» EXERCISE REQUIREMENTS: The entries below should appear again in your reply, word for word.

(Records contained in a dataset)
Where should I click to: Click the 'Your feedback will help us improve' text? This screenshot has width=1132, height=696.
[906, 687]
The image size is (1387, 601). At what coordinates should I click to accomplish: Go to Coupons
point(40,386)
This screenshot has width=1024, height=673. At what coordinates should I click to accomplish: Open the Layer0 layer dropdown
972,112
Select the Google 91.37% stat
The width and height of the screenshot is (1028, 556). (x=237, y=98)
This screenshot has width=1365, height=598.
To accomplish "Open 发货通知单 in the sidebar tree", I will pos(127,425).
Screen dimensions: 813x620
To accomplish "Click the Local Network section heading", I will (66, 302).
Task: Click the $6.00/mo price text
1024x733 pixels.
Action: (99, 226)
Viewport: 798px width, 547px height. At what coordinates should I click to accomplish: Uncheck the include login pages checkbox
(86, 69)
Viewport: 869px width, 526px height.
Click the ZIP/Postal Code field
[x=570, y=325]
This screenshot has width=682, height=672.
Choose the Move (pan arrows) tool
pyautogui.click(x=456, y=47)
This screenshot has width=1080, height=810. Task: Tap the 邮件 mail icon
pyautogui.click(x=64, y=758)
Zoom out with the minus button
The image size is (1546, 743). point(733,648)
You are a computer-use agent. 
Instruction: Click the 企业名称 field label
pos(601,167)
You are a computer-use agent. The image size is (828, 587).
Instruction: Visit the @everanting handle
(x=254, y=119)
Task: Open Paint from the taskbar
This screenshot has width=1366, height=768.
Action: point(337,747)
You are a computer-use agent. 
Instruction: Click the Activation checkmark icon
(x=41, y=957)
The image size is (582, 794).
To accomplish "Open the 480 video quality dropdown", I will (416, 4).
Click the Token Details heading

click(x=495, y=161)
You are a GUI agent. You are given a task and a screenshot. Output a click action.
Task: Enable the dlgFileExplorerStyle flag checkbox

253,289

» RESPONSE TO THE TASK:
Where should I click to: Click the 'Your feedback will help us improve' text? This screenshot has width=1132, height=696.
[906, 687]
The image size is (1387, 601). At what coordinates should I click to accomplish: Go to Coupons
point(40,386)
This screenshot has width=1024, height=673. At what coordinates should I click to accomplish: Open the Layer0 layer dropdown
972,112
Select the Google 91.37% stat
The width and height of the screenshot is (1028, 556). (x=237, y=98)
This screenshot has width=1365, height=598.
To accomplish "Open 发货通知单 in the sidebar tree", I will pos(127,425).
Screen dimensions: 813x620
To accomplish "Click the Local Network section heading", I will (66, 302).
Task: Click the $6.00/mo price text
1024x733 pixels.
Action: (99, 226)
Viewport: 798px width, 547px height. At what coordinates should I click to accomplish: Uncheck the include login pages checkbox
(86, 69)
Viewport: 869px width, 526px height.
Click the ZIP/Postal Code field
[x=570, y=325]
This screenshot has width=682, height=672.
Choose the Move (pan arrows) tool
pyautogui.click(x=456, y=47)
This screenshot has width=1080, height=810. Task: Tap the 邮件 mail icon
pyautogui.click(x=64, y=758)
Zoom out with the minus button
The image size is (1546, 743). point(733,648)
You are a computer-use agent. 
Instruction: Click the 企业名称 field label
pos(601,167)
You are a computer-use agent. The image size is (828, 587).
Instruction: Visit the @everanting handle
(x=254, y=119)
Task: Open Paint from the taskbar
This screenshot has width=1366, height=768.
Action: point(337,747)
You are a computer-use agent. 
Instruction: Click the Activation checkmark icon
(x=41, y=957)
The image size is (582, 794).
To accomplish "Open the 480 video quality dropdown", I will (416, 4).
Click the Token Details heading

click(x=495, y=161)
You are a GUI agent. You are given a task and a screenshot. Output a click action.
Task: Enable the dlgFileExplorerStyle flag checkbox

253,289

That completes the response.